Written problem
Convert the lines below into a Markdown table with the columns "Row" and "Line," numbering each row and skipping any blank lines. Leave the pictures out of the table.

Exercise material
-*-
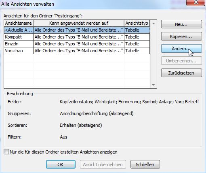This screenshot has height=173, width=206.
Task: Click the list scrollbar down arrow
Action: (153, 85)
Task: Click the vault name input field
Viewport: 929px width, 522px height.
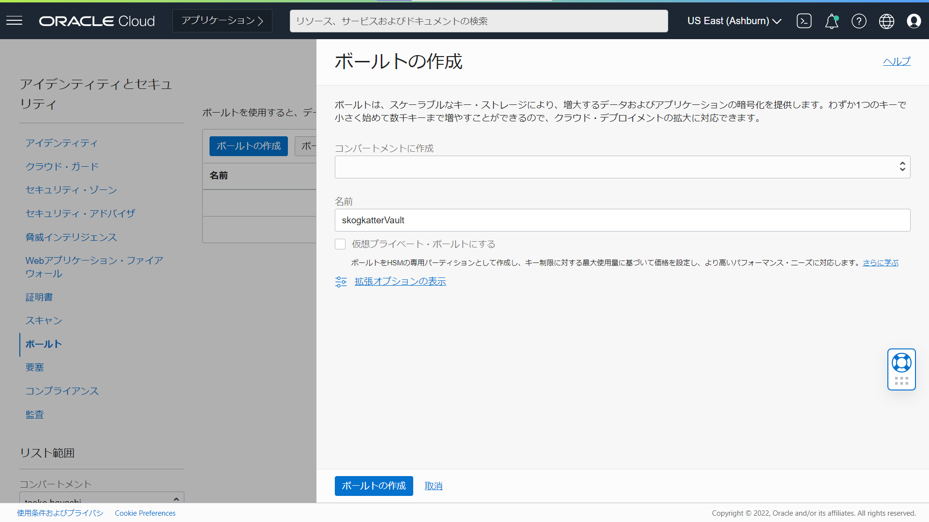Action: pos(622,220)
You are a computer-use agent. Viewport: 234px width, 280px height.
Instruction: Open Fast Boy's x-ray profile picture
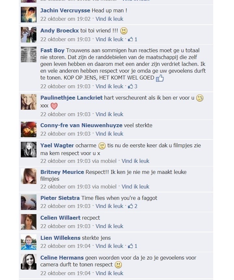click(x=29, y=55)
-*-
Task solution
| Row | Line |
|---|---|
| 1 | This screenshot has height=173, width=206. |
| 2 | Task: Click the list scrollbar down arrow |
| 3 | Action: (153, 85) |
| 4 | Task: Click the vault name input field |
| 5 | Viewport: 929px width, 522px height. |
| 6 | Action: pos(622,220) |
| 7 | You are a computer-use agent. Viewport: 234px width, 280px height. |
| 8 | Instruction: Open Fast Boy's x-ray profile picture |
| 9 | click(x=29, y=55) |